I shout myself hoarse for eight hours. The day ambles along at a painfully slow pace. The thought of arriving home and soothing myself with music normally calms me enough to deal with my miserable days but Nadia fucked that up the arse with a knife.
I’m tired and angry.
* * * * *
People have a way of surprising you and sometimes this surprise is even a good thing. I arrive home in woeful spirits having spent my nightly train ride rehearsing polite yet hateful things to say to Nadia. Before I have a chance to unburden myself I am confronted with a parcel placed atop the doormat. It’s lovingly gift wrapped and addressed to me. My inner child is excitingly clicking his heels. There’s a card attached that says:
Dear Michael,
Get a good night’s sleep, okay!
You can be such a
baby sometimes.
Don’t worry numb nuts, I still love you.
This way we both win!
Lots of love,
Nadia
I tear into the delicate package, unsympathetic to the time and care taken to wrap it. I’m dumbstruck. Entombed within is a simple set of headphones.
“You like?”
I look up. Nadia is leaning against the doorframe wearing nothing but one of my old, large t-shirts. A large smile beams from her face. She looks fucking good.
“Now I can sleep in silence and you can sleep to your music.”
The solution is so simple that I make a mental note to kick myself later for not having thought of it.
“This is great! Thanks!” I can’t think of anything more appropriate to say. I feel light, as if a chronic constipation has been relieved. Nadia strides over with her arms spread wide, wordlessly imploring me for a hug. I fall into her arms and loose myself in her idiosyncratic odours, the odours that you only recognise and appreciate with time – individual like a fingerprint. We retreat to the bedroom and fuck painfully. Desperately.
* * * * *
After dinner we’re both relaxing on the couch; Nadia with her head on my shoulder watching television and me staring at the headphones, which I have now removed from the packaging.
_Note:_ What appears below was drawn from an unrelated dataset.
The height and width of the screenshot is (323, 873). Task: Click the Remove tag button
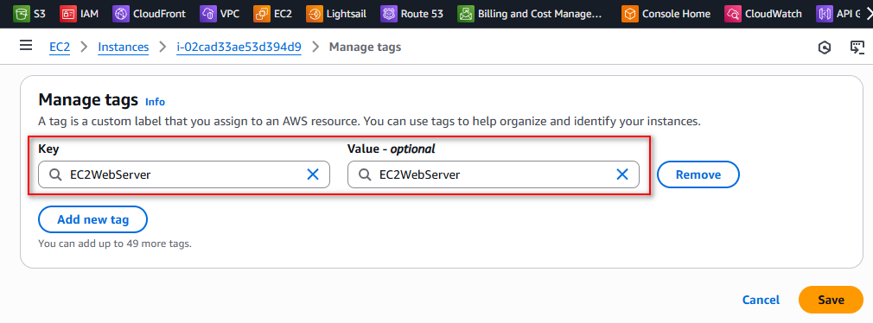[698, 174]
I try them on, prompting Nadia to reposition her head. Unconsciously, she doesn’t want to get in the way. The headphones feel incredibly comfortable. After a few seconds I barely know I’m wearing them. I can’t wait to lie back in bed and drift off, beautiful sounds feeding my starving ears.
The late night news possesses a hypnotic monotony that has lulled Nadia to sleep. I roll with it by gently nudging her awake and suggesting that bed may be in order. I wave my new headphones at her in anticipation. Barely awake, she smiles at me with genuine warmth and love. The opposite of this smile would kill you dead.